Down to the final line, print the records again exactly.

Items from a dataset:
*-*-*
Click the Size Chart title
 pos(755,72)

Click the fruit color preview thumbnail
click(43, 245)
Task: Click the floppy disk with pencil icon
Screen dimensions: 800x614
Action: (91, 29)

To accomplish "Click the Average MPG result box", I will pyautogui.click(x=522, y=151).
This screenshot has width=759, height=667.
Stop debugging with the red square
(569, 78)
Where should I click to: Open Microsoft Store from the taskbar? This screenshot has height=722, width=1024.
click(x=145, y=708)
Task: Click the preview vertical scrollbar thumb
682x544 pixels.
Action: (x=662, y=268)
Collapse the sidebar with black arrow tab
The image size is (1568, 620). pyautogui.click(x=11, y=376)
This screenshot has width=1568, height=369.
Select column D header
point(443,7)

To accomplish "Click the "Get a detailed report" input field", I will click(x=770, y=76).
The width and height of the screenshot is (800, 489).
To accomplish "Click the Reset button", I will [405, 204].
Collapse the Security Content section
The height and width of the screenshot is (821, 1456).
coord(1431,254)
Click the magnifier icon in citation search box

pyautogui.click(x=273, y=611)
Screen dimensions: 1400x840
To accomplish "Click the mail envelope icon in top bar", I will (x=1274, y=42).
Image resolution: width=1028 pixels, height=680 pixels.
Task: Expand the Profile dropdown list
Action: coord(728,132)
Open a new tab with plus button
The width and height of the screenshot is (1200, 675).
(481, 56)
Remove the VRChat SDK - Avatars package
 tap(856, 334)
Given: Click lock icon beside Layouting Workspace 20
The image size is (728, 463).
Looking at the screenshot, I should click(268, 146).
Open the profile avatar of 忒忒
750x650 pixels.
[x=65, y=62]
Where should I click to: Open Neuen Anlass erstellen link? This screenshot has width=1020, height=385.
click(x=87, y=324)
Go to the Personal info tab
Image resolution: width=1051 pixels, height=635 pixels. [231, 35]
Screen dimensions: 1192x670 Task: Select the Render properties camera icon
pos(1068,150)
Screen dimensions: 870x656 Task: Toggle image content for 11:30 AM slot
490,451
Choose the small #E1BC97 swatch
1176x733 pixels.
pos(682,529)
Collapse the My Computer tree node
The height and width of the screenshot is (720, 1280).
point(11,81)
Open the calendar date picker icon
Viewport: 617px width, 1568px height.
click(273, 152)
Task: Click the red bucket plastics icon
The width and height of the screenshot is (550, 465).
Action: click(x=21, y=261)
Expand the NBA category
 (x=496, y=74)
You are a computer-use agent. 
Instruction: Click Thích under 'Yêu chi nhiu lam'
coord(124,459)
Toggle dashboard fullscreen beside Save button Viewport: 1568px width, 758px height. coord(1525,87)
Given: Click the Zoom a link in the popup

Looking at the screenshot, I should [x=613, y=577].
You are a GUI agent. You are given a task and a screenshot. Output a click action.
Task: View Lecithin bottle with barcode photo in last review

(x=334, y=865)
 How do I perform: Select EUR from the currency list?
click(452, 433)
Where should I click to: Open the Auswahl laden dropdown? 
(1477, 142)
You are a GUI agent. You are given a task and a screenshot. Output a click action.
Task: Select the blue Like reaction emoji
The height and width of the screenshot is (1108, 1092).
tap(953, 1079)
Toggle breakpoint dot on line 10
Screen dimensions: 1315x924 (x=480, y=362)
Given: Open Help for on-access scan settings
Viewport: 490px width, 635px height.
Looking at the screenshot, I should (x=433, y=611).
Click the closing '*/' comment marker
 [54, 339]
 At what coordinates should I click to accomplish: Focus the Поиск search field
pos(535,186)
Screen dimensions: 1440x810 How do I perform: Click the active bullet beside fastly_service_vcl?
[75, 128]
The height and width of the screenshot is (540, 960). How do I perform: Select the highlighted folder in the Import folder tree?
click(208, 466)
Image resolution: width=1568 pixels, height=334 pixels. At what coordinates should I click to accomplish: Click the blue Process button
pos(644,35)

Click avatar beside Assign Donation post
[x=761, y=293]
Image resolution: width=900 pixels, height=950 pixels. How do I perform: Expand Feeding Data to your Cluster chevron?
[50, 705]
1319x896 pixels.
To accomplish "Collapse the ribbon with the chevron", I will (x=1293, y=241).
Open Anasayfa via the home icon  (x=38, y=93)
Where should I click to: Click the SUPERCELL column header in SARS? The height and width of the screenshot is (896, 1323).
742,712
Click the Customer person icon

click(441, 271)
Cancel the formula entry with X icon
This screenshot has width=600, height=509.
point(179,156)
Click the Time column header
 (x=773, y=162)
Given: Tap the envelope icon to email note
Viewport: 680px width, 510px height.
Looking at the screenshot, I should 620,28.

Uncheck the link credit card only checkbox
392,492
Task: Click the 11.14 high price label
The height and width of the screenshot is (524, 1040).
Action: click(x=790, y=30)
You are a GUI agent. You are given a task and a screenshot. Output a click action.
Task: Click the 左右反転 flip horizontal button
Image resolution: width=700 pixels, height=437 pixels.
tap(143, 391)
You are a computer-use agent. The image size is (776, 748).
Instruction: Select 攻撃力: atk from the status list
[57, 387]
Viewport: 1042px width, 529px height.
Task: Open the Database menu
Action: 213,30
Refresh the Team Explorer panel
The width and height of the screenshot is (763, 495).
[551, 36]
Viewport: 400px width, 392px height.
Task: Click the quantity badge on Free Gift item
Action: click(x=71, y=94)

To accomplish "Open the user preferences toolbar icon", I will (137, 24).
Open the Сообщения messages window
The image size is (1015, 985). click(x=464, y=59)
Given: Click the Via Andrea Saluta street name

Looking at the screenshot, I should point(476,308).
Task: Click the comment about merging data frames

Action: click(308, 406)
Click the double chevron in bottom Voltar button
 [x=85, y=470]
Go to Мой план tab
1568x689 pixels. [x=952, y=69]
*-*-*
-- Task answer --
Click the Size Chart title
 pos(755,72)

Click the fruit color preview thumbnail
click(43, 245)
Task: Click the floppy disk with pencil icon
Screen dimensions: 800x614
Action: (91, 29)

To accomplish "Click the Average MPG result box", I will pyautogui.click(x=522, y=151).
This screenshot has width=759, height=667.
Stop debugging with the red square
(569, 78)
Where should I click to: Open Microsoft Store from the taskbar? This screenshot has height=722, width=1024.
click(x=145, y=708)
Task: Click the preview vertical scrollbar thumb
682x544 pixels.
Action: (x=662, y=268)
Collapse the sidebar with black arrow tab
The image size is (1568, 620). pyautogui.click(x=11, y=376)
This screenshot has width=1568, height=369.
Select column D header
point(443,7)

To accomplish "Click the "Get a detailed report" input field", I will click(x=770, y=76).
The width and height of the screenshot is (800, 489).
To accomplish "Click the Reset button", I will [405, 204].
Collapse the Security Content section
The height and width of the screenshot is (821, 1456).
coord(1431,254)
Click the magnifier icon in citation search box

pyautogui.click(x=273, y=611)
Screen dimensions: 1400x840
To accomplish "Click the mail envelope icon in top bar", I will (x=1274, y=42).
Image resolution: width=1028 pixels, height=680 pixels.
Task: Expand the Profile dropdown list
Action: coord(728,132)
Open a new tab with plus button
The width and height of the screenshot is (1200, 675).
(481, 56)
Remove the VRChat SDK - Avatars package
 tap(856, 334)
Given: Click lock icon beside Layouting Workspace 20
The image size is (728, 463).
Looking at the screenshot, I should click(268, 146).
Open the profile avatar of 忒忒
750x650 pixels.
[x=65, y=62]
Where should I click to: Open Neuen Anlass erstellen link? This screenshot has width=1020, height=385.
click(x=87, y=324)
Go to the Personal info tab
Image resolution: width=1051 pixels, height=635 pixels. [231, 35]
Screen dimensions: 1192x670 Task: Select the Render properties camera icon
pos(1068,150)
Screen dimensions: 870x656 Task: Toggle image content for 11:30 AM slot
490,451
Choose the small #E1BC97 swatch
1176x733 pixels.
pos(682,529)
Collapse the My Computer tree node
The height and width of the screenshot is (720, 1280).
point(11,81)
Open the calendar date picker icon
Viewport: 617px width, 1568px height.
click(273, 152)
Task: Click the red bucket plastics icon
The width and height of the screenshot is (550, 465).
Action: click(x=21, y=261)
Expand the NBA category
 (x=496, y=74)
You are a computer-use agent. 
Instruction: Click Thích under 'Yêu chi nhiu lam'
coord(124,459)
Toggle dashboard fullscreen beside Save button Viewport: 1568px width, 758px height. coord(1525,87)
Given: Click the Zoom a link in the popup

Looking at the screenshot, I should [x=613, y=577].
You are a GUI agent. You are given a task and a screenshot. Output a click action.
Task: View Lecithin bottle with barcode photo in last review

(x=334, y=865)
 How do I perform: Select EUR from the currency list?
click(452, 433)
Where should I click to: Open the Auswahl laden dropdown? 
(1477, 142)
You are a GUI agent. You are given a task and a screenshot. Output a click action.
Task: Select the blue Like reaction emoji
The height and width of the screenshot is (1108, 1092).
tap(953, 1079)
Toggle breakpoint dot on line 10
Screen dimensions: 1315x924 (x=480, y=362)
Given: Open Help for on-access scan settings
Viewport: 490px width, 635px height.
Looking at the screenshot, I should (x=433, y=611).
Click the closing '*/' comment marker
 [54, 339]
 At what coordinates should I click to accomplish: Focus the Поиск search field
pos(535,186)
Screen dimensions: 1440x810 How do I perform: Click the active bullet beside fastly_service_vcl?
[75, 128]
The height and width of the screenshot is (540, 960). How do I perform: Select the highlighted folder in the Import folder tree?
click(208, 466)
Image resolution: width=1568 pixels, height=334 pixels. At what coordinates should I click to accomplish: Click the blue Process button
pos(644,35)

Click avatar beside Assign Donation post
[x=761, y=293]
Image resolution: width=900 pixels, height=950 pixels. How do I perform: Expand Feeding Data to your Cluster chevron?
[50, 705]
1319x896 pixels.
To accomplish "Collapse the ribbon with the chevron", I will (x=1293, y=241).
Open Anasayfa via the home icon  (x=38, y=93)
Where should I click to: Click the SUPERCELL column header in SARS? The height and width of the screenshot is (896, 1323).
742,712
Click the Customer person icon

click(441, 271)
Cancel the formula entry with X icon
This screenshot has width=600, height=509.
point(179,156)
Click the Time column header
 (x=773, y=162)
Given: Tap the envelope icon to email note
Viewport: 680px width, 510px height.
Looking at the screenshot, I should 620,28.

Uncheck the link credit card only checkbox
392,492
Task: Click the 11.14 high price label
The height and width of the screenshot is (524, 1040).
Action: click(x=790, y=30)
You are a GUI agent. You are given a task and a screenshot. Output a click action.
Task: Click the 左右反転 flip horizontal button
Image resolution: width=700 pixels, height=437 pixels.
tap(143, 391)
You are a computer-use agent. The image size is (776, 748).
Instruction: Select 攻撃力: atk from the status list
[57, 387]
Viewport: 1042px width, 529px height.
Task: Open the Database menu
Action: 213,30
Refresh the Team Explorer panel
The width and height of the screenshot is (763, 495).
[551, 36]
Viewport: 400px width, 392px height.
Task: Click the quantity badge on Free Gift item
Action: click(x=71, y=94)

To accomplish "Open the user preferences toolbar icon", I will (137, 24).
Open the Сообщения messages window
The image size is (1015, 985). click(x=464, y=59)
Given: Click the Via Andrea Saluta street name

Looking at the screenshot, I should point(476,308).
Task: Click the comment about merging data frames

Action: click(308, 406)
Click the double chevron in bottom Voltar button
 [x=85, y=470]
Go to Мой план tab
1568x689 pixels. [x=952, y=69]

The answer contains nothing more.